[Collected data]
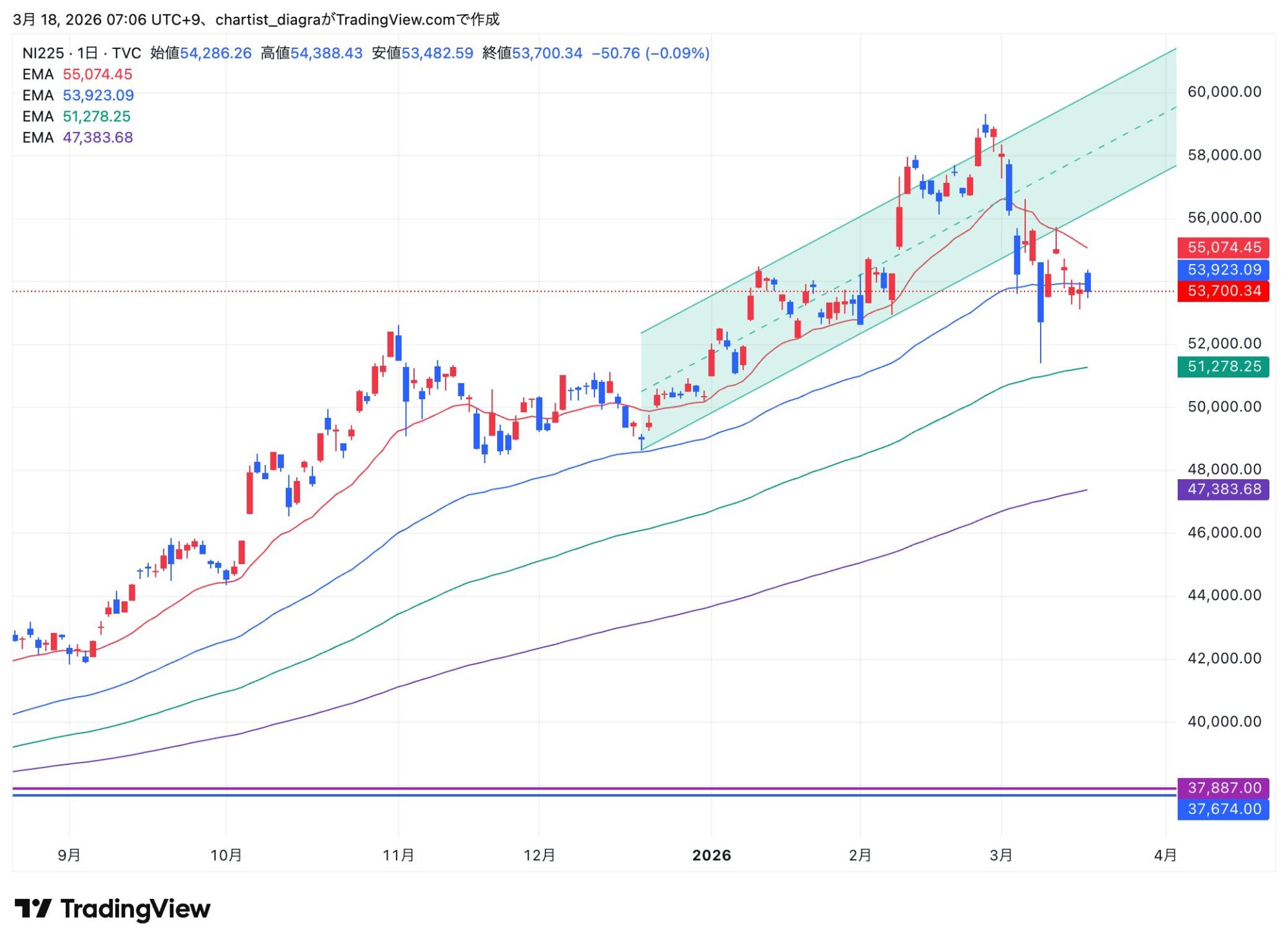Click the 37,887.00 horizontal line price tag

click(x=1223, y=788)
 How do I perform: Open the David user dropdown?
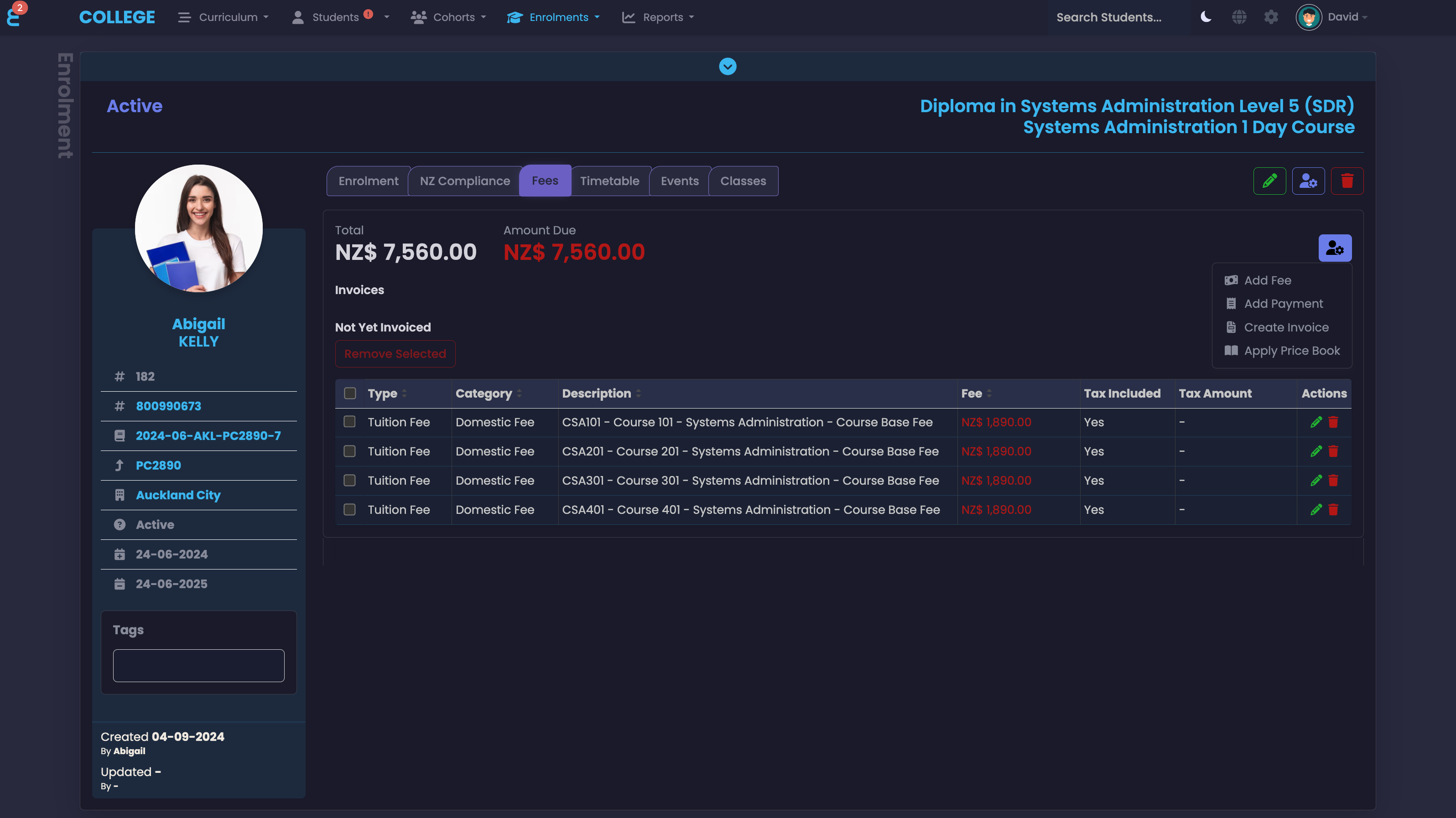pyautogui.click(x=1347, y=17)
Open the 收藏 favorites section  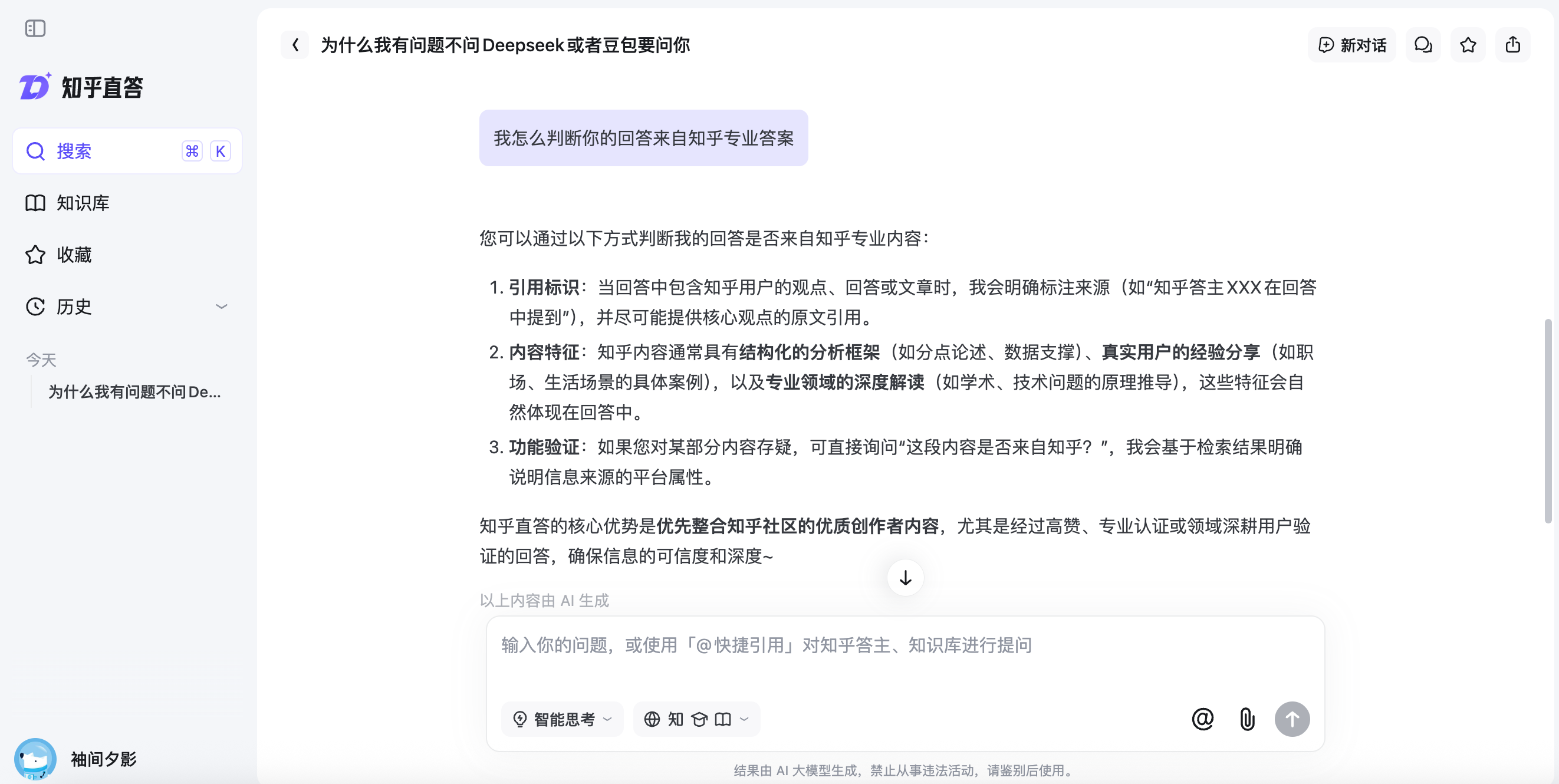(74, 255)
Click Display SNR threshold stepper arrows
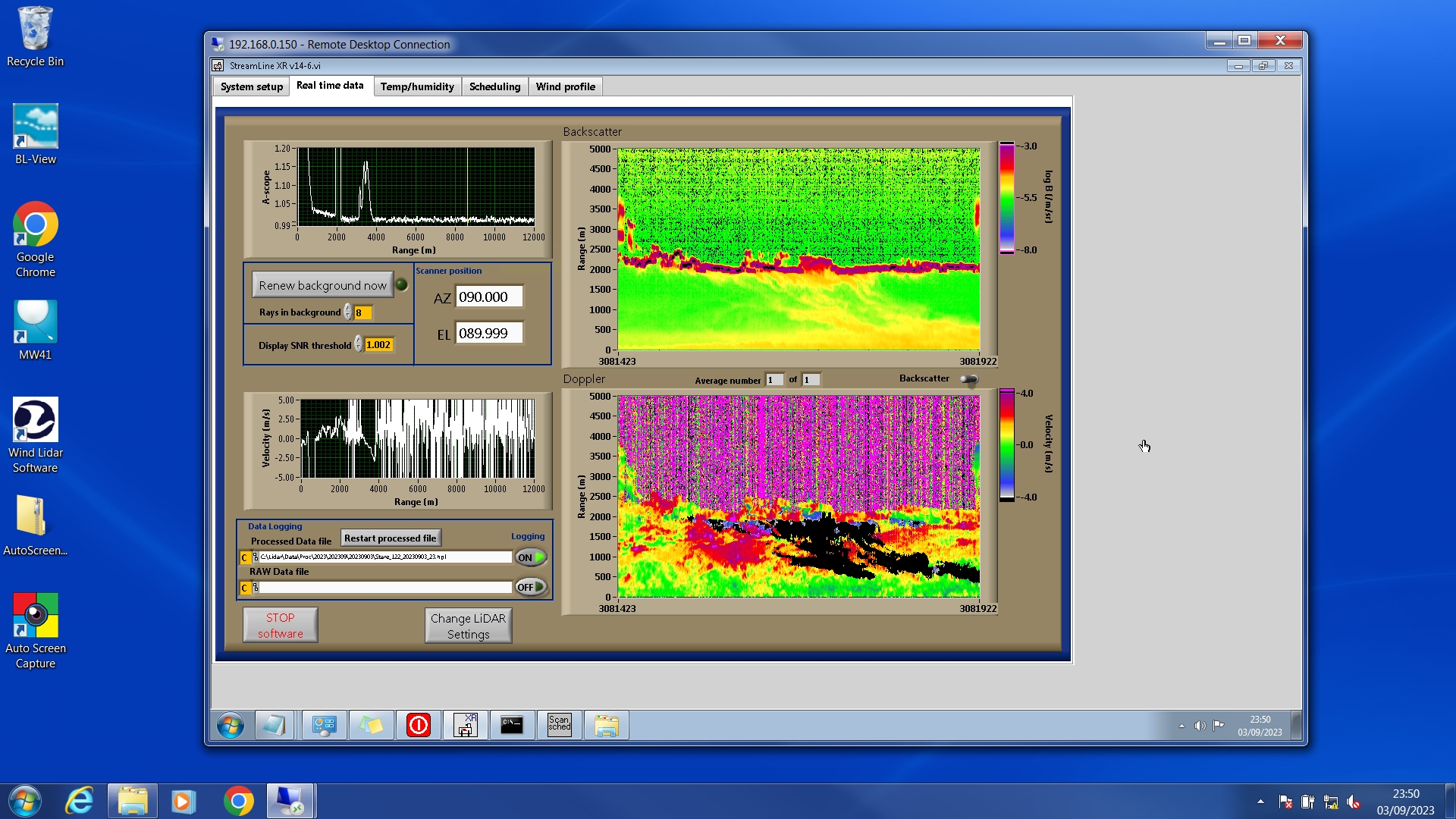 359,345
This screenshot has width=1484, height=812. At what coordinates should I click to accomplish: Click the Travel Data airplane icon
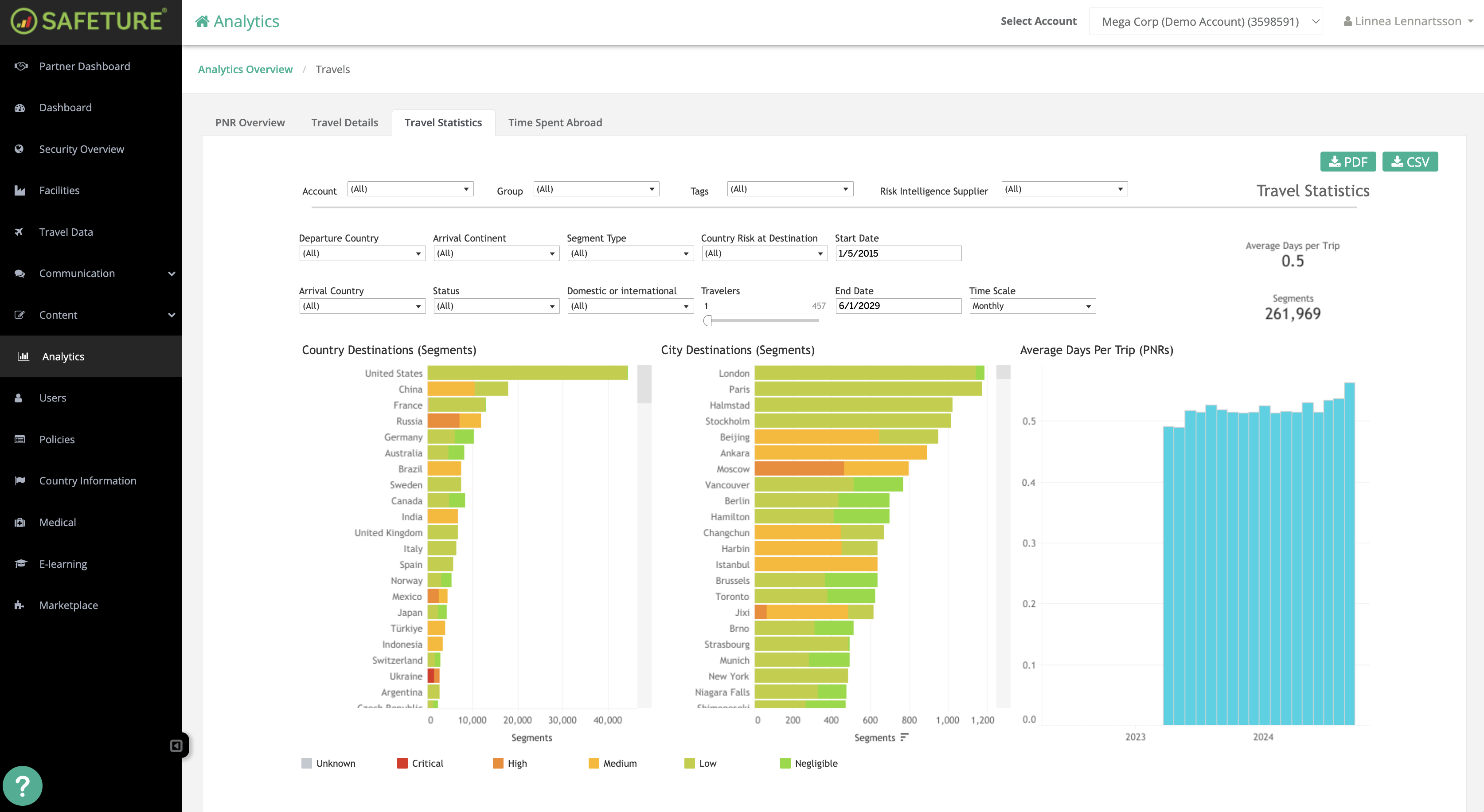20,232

INSTRUCTIONS TO FOLLOW: Omit the pictures and print again exactly the lines from the one with "Click Display SNR threshold stepper arrows" through the final line of the entries, both ends included.

EXERCISE OUTPUT:
Click Display SNR threshold stepper arrows
 359,345
This screenshot has width=1484, height=812. At what coordinates should I click to accomplish: Click the Travel Data airplane icon
20,232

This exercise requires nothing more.